Appeal from a decision of the Unemployment Insurance Appeal Board, filed March 10, 2016, which ruled that claimant was entitled to receive unemployment insurance benefits.

Claimant worked as a security guard for seven months. His employment was terminated after a coworker informed management that claimant made the statement that "if people mess with him, mess with his money, he would cut them." Claimant's application for unemployment insurance benefits was denied on the ground that his employment ended due to misconduct. Following a hearing, an Administrative Law Judge overruled this decision, finding claimant eligible to receive benefits, and the Unemployment Insurance Appeal Board affirmed. The employer now appeals.

We affirm. "Whether a claimant's actions rise to the level of disqualifying misconduct is a factual issue for the Board to resolve, and not every mistake, exercise of poor judgment or discharge for cause will rise to the level of misconduct" (Matter of Jensen [Victory State Bank—Commissioner of Labor, 126 AD3d 1207, 1207-1208 [2015] [internal quotation marks and citations omitted]; accord Matter of Muniz [Mitarotonda Servs., Inc.—Commissioner of Labor], 140 AD3d 1426, 1427 [2016]). "Pursuant to our limited review, this Court may not weigh conflicting evidence or substitute its own judgment, and if, as here, the findings turn on the credibility of witnesses, we may not substitute our perceptions for those of the agency" (Matter of Suchocki [St.
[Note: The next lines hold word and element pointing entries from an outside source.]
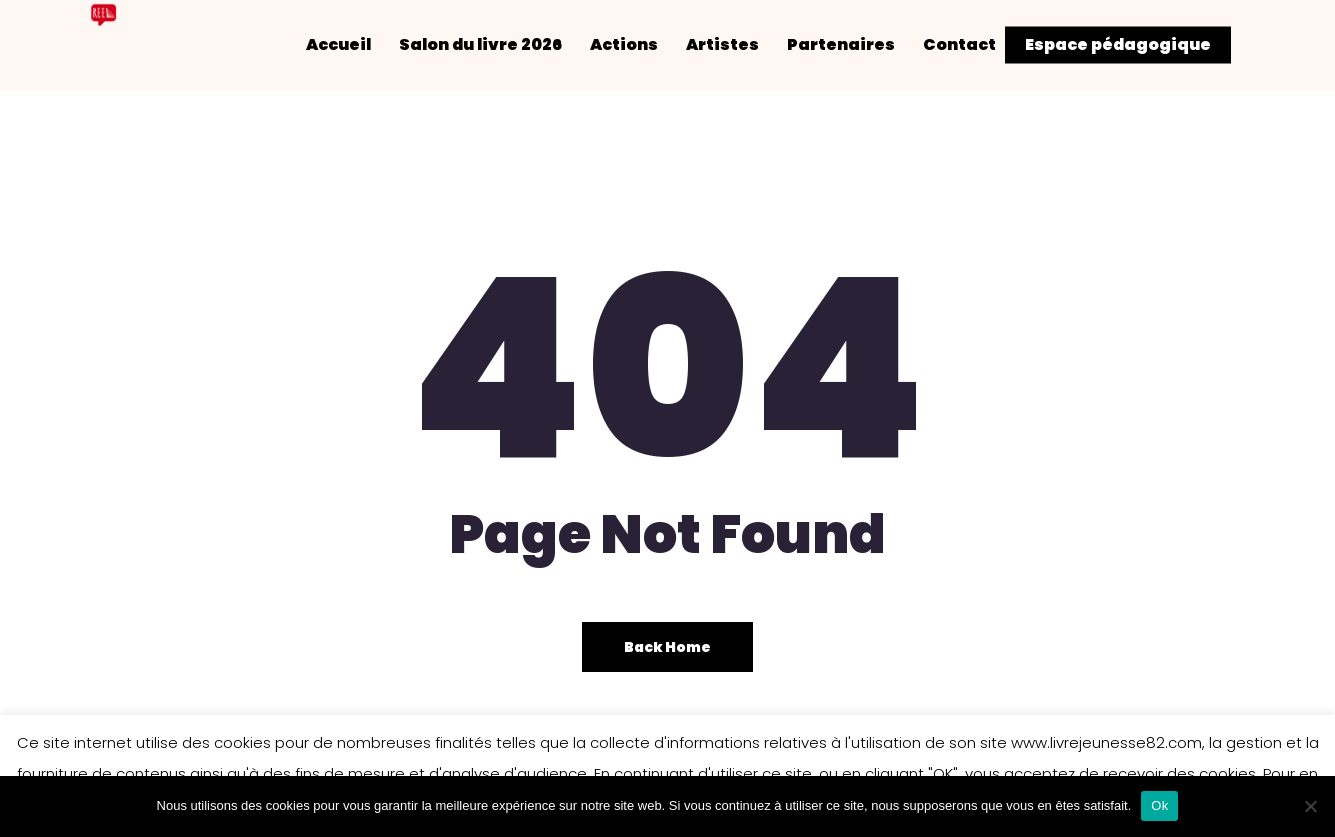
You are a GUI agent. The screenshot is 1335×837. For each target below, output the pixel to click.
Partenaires (858, 45)
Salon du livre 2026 (497, 45)
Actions (641, 45)
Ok (1159, 805)
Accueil (355, 45)
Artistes (739, 45)
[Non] (1310, 806)
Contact (976, 45)
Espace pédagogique (1118, 45)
Joseph's R.C. Church—Commissioner of Labor], 132 AD3d 1222, 1223 [2015] [internal quotation marks and citations omitted]; accord Matter of Kacperska-Nie [DePaula & Clark, Inc.—Commissioner of Labor], 144 AD3d 1303, 1304 [2016]).

Here, the security guard, to whom claimant made the statement regarding cutting people, testified that he felt that the statement was a work-related threat because claimant was always worried about losing his job or having his hours cut. While there was evidence presented that claimant had also previously made disparaging remarks about female coworkers, the employer's security manager testified that claimant's employment was terminated solely because his statement regarding cutting people violated the employer's rules prohibiting workplace harassment and fighting, and not for any other conduct. The Board, however, credited claimant's testimony that the statement he made was not work-related or intended as a threat against any of his coworkers, but instead referred to a personal issue regarding individuals who had recently harassed his family. Inasmuch as the Board is the final arbiter of factual and credibility issues, its determination that claimant's statement, although inappropriate, did not create a hostile work environment and did not rise to the level of disqualifying misconduct is supported by substantial evidence and it will not be disturbed, even though there is evidence in the record that could support a contrary conclusion (see Matter of Kacperska-Nie [DePaula & Clark, Inc.—Commissioner of Labor], 144 AD3d at 1305; Matter of Lee [Cascades Tissue Group—Commissioner of Labor], 117 AD3d 1251, 1252 [2014]).

McCarthy, J.P., Rose, Clark, Aarons and Pritzker, JJ., concur.

ORDERED that the decision is affirmed, without costs.